Skipping all pictures, print exactly the lines below from the one with "Click the thumbs up sentiment icon" through the final line.

Pixel coordinate grounding data:

★ ★ ★ ★

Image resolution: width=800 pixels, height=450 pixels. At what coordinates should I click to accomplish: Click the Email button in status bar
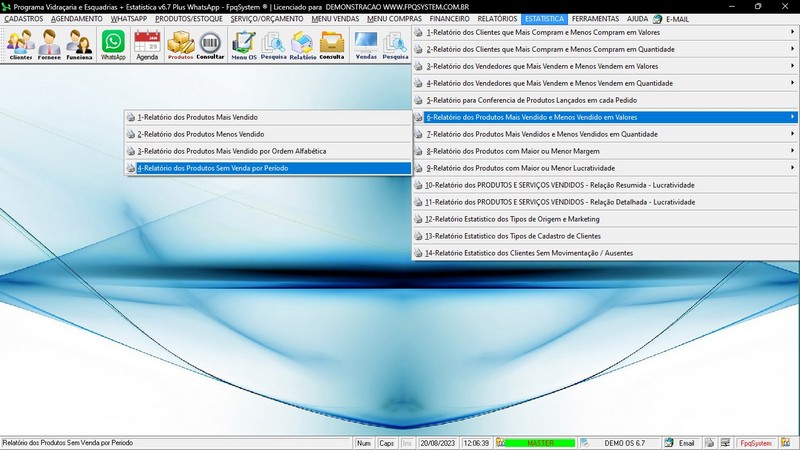pyautogui.click(x=681, y=442)
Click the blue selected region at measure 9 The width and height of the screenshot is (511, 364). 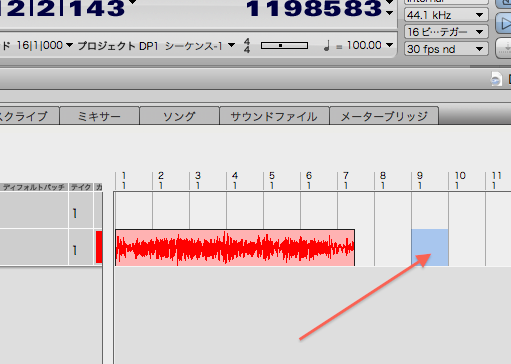coord(430,247)
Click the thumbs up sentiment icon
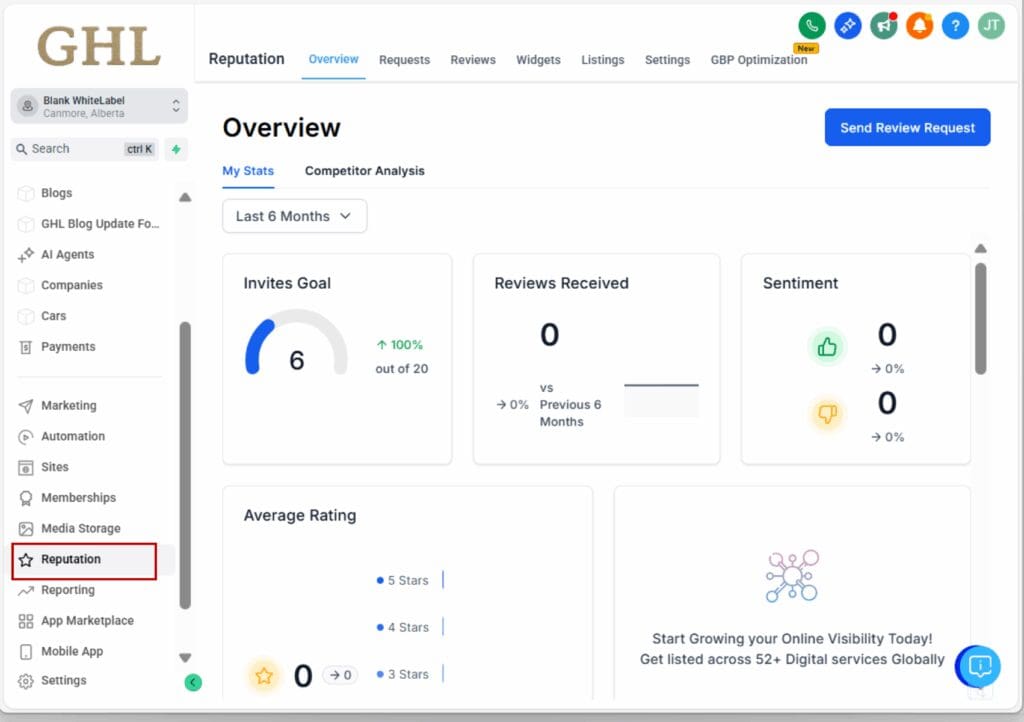Screen dimensions: 1024x722 click(827, 347)
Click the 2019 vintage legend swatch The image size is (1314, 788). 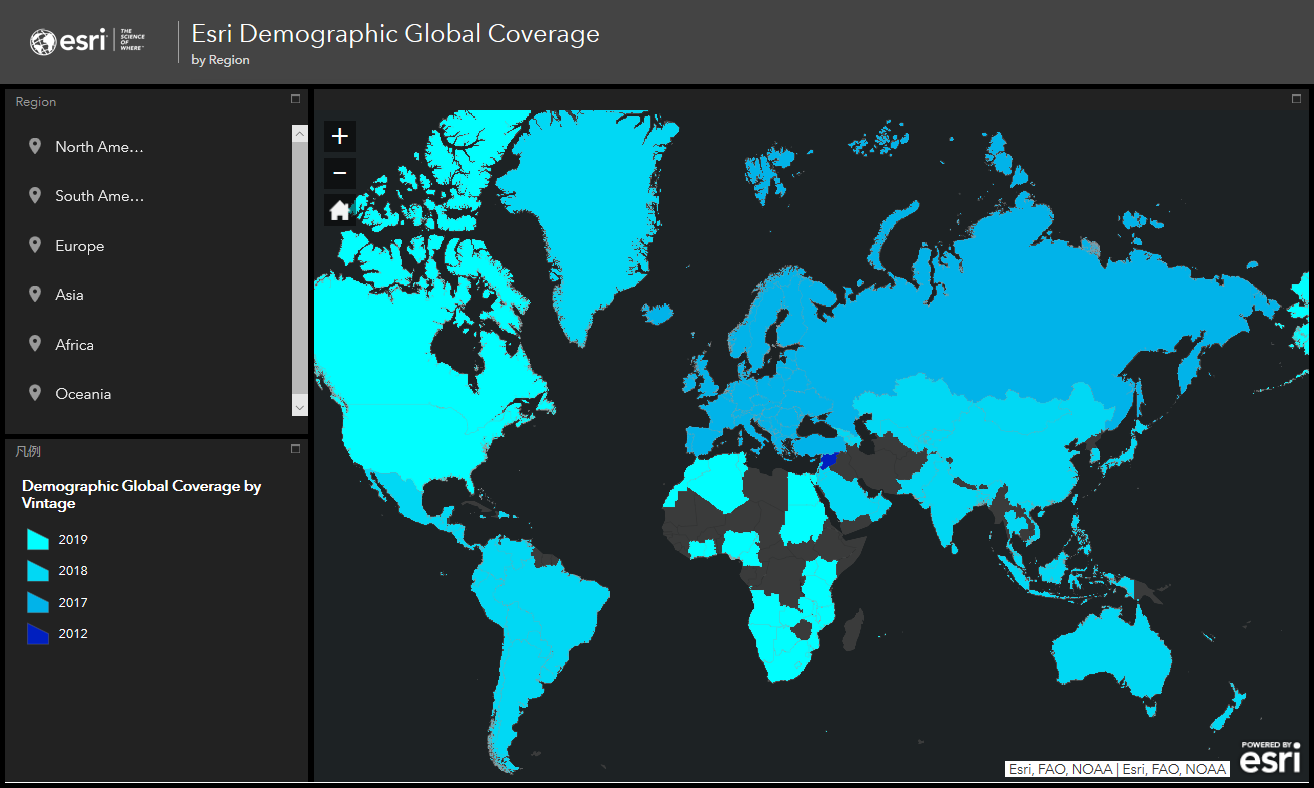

★ ★ ★ ★

▶ _RESULT FOR THIS TASK_
Click the thumbs up sentiment icon
Screen dimensions: 1024x722 click(827, 347)
Click the 2019 vintage legend swatch The image size is (1314, 788). 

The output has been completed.